Я смотрю на Фреда. Я за ним наблюдаю. Изучаю его и пытаюсь понять. По воле природы мы близнецы, и до недавних пор были идеальным повторением друг друга, как две половины одного лица, но только оба — правые. Сейчас, образно выражаясь, мы смотрим в разные стороны: один из нас сошел с дороги, по которой пятнадцать лет мы шли рука об руку и в ногу. Фред не станет менять свой маршрут, а я? Возможно, мне не следует зацикливаться на нашей идентичности и продолжить путь, пусть не держась за руки, но просто рядом. А с ним же будет идти кто-то еще... Но это же неизбежно, не важно, парень или девушка, кто-то третий обязательно присоединится к нам. Третий? А где четвертый? Так, стоп. Я, что же, собираюсь весь путь проделать в одиночку? В одиночку... Да нет же — с Фредом. Я не вижу никого, кроме нас двоих. Кто-то третий обязательно будет лишним. Мы — повторение и дополнение друг друга, вместе мы — безукоризненно выполненная композиция, и кто-то посторонний нам будет мешать, он будет нелепо и безобразно портить шедевр Природы. И почему я не задумывался об этом, когда Фред встречался с Анджелиной? Потому что был уверен, что Анджелина не постоянное увлечение, ведь она — девушка? А другой парень видится мне как соперник? Да ну, ерунда.

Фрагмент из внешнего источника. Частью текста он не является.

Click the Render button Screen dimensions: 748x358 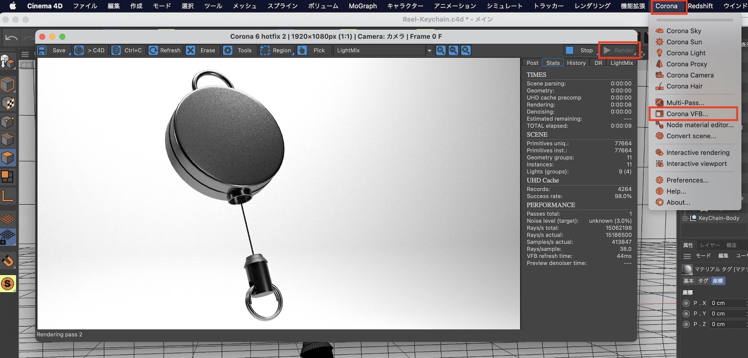click(619, 51)
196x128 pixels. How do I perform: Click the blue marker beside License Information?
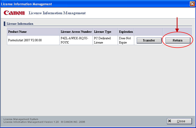[x=5, y=24]
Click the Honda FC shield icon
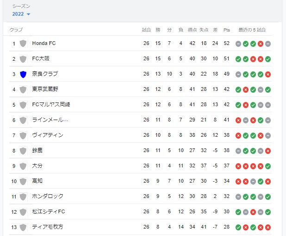The image size is (286, 236). (x=23, y=44)
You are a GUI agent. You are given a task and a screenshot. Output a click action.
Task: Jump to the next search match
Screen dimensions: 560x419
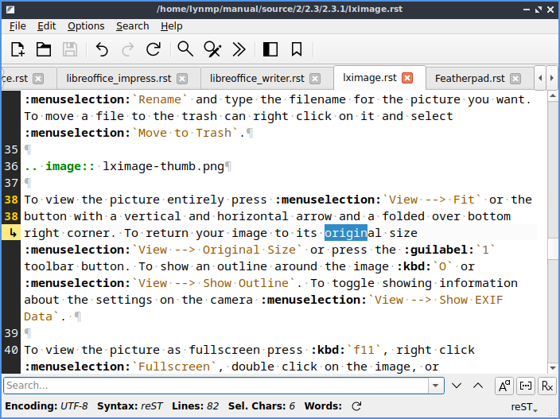click(x=457, y=386)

Сейчас экзамен по Чарам, и я лишен возможности поговорить с Фредом, так как нас специально рассадили, чтобы не болтали и, упаси Мерлин, не совершили какую-нибудь шалость. Я украдкой бросаю взгляд на профессора Флитвика, который возвышается над простыми смертными на высокой стопке книг, накренившейся, как пизанская башня — вот-вот малыш профессор испытает секундную птичью эйфорию. Убедившись, что он не смотрит в мою сторону, вырываю из тетради лист бумаги. Смачиваю кончик пера в чернилах и спешно, путаясь в буквах, пишу короткую записку: «Какие планы на вечер?». Снова исподлобья кошусь на Флитвика, кидаю через плечо смятый листок и, повернув голову вбок, внятным шепотом говорю:
— Фреду. — Увы, госпожа Фортуна распорядилась так, что я сижу за первой партой, прямо под карликовым носом профессора Флитвика, а Фред — за последней, поэтому приходится передавать послание маггловским способом, а не привычными птичками.
Усердно скрипящие по пергаменту перья раздражают слух, и кажется, в мире больше не существует никаких звуков, кроме этого — противно скребущего по нервам. Ответ приходит через шесть нетерпеливых поворотов головы назад.
«Никаких».
Благословенное слово!
Я утыкаюсь носом в запястья, сложенные на парте, и блаженно выдыхаю.
«Хорошо», — пишу я, хотя в этом нет необходимости.
— Джордж! — через минуту зовут меня жужжащим шепотом. И я, предусмотрительно проверив направление взгляда профессора, оборачиваюсь:
— Что?
— Записка.
Метнув быстрый взгляд на низко склоненную над пергаментом лохматую макушку Фреда, я хватаю обрывок бумаги, брошенный на край парты, и быстро разворачиваю его под столом.
«Хорошо». А рядом — улыбающаяся рожица.
Хочется встретиться глазами с Фредом и улыбнуться ему в ответ, но меня останавливает красноречивое хмыканье профессора. Я комкаю записку, плотно прижимая кулак к бедру, и добросовестно возвращаюсь к заданию.
А на душе так счастливо!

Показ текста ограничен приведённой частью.